Work request →
Nothing beyond the line containing "This screenshot has height=640, width=1040." is to be printed; print exactly each line from the start of the records below through that line, leaving out pictures.

─── Materials provided

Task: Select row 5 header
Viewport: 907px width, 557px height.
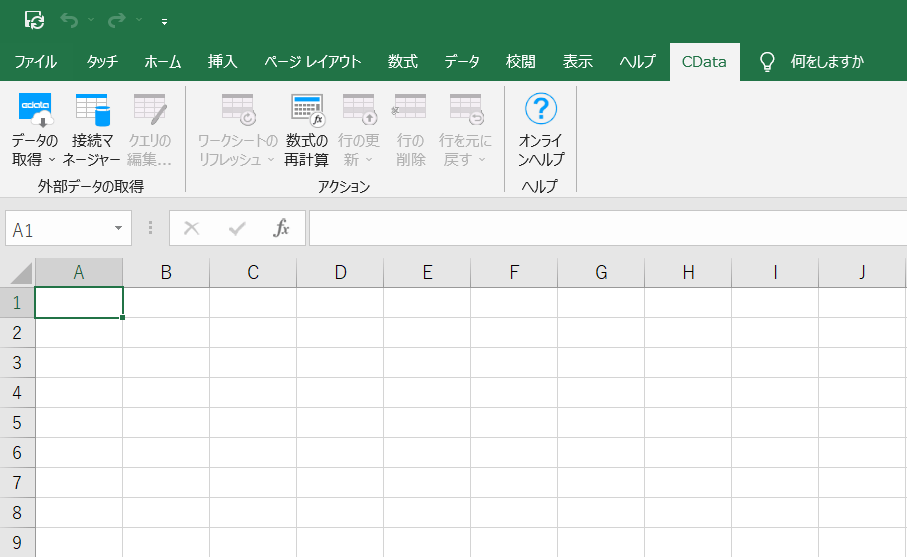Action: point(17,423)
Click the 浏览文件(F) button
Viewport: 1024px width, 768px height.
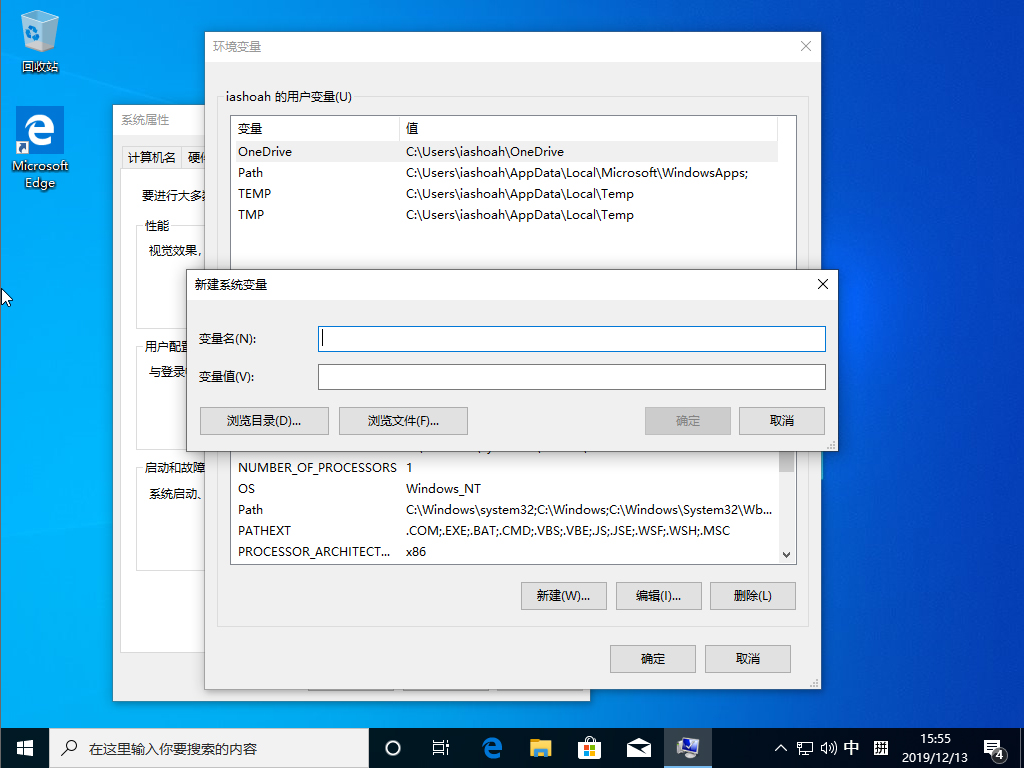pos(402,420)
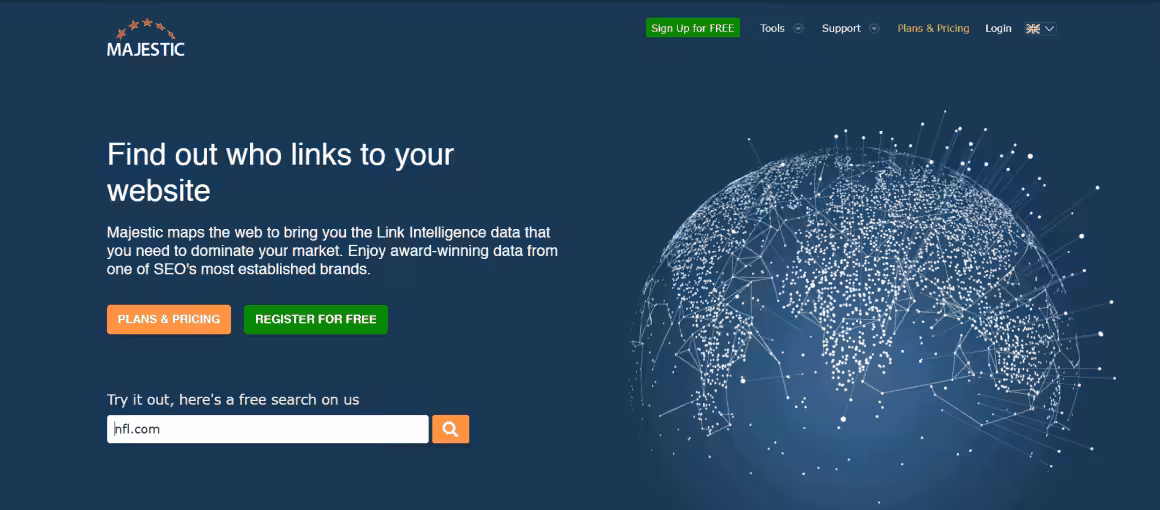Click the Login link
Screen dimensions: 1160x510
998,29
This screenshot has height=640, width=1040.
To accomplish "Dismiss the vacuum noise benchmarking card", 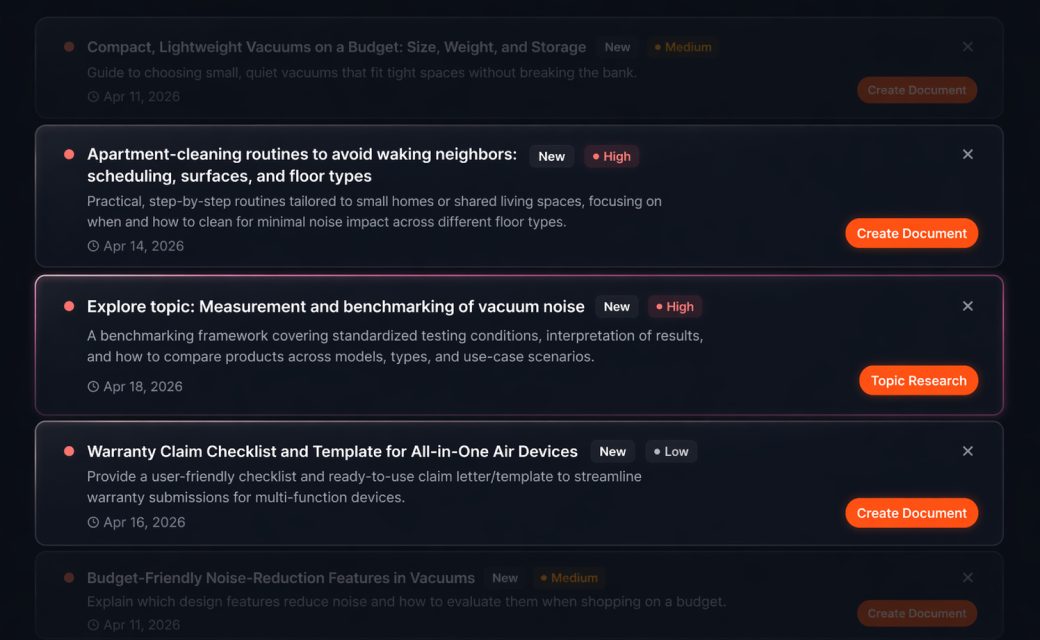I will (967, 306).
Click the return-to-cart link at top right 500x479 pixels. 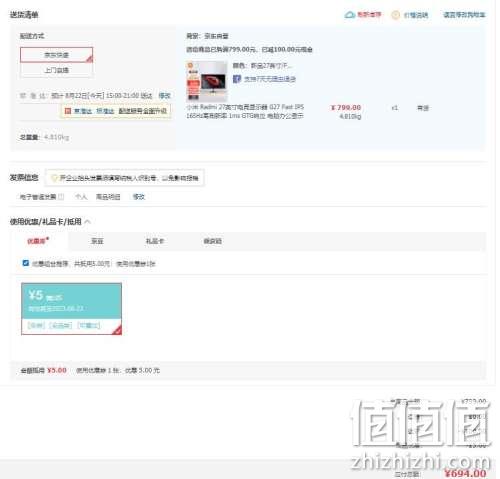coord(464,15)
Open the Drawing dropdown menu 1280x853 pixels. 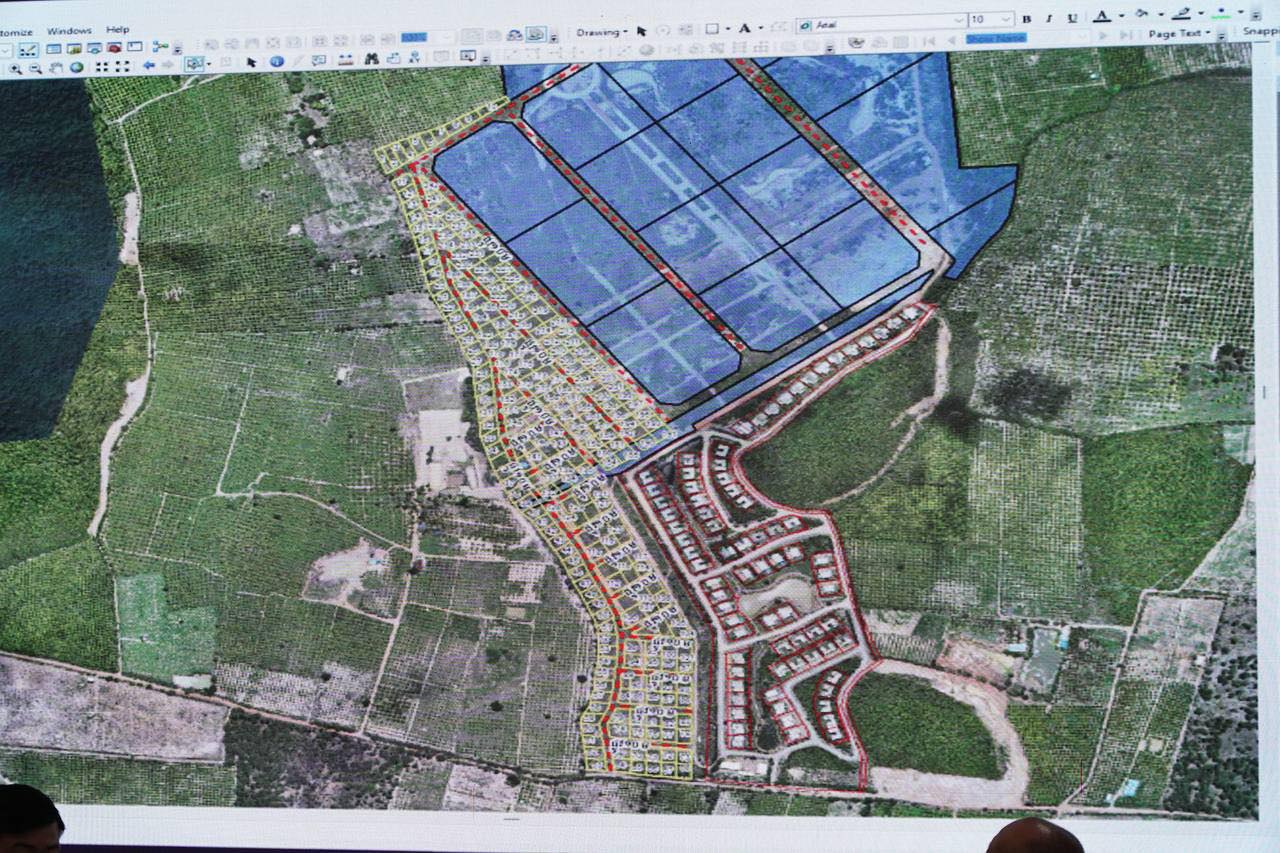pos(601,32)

──────

Answer to this task →
Task: Select row 5 header
Viewport: 907px width, 557px height.
Action: point(17,423)
Click the 浏览文件(F) button
Viewport: 1024px width, 768px height.
pos(402,420)
Click the Login link
Screen dimensions: 1160x510
998,29
This screenshot has height=640, width=1040.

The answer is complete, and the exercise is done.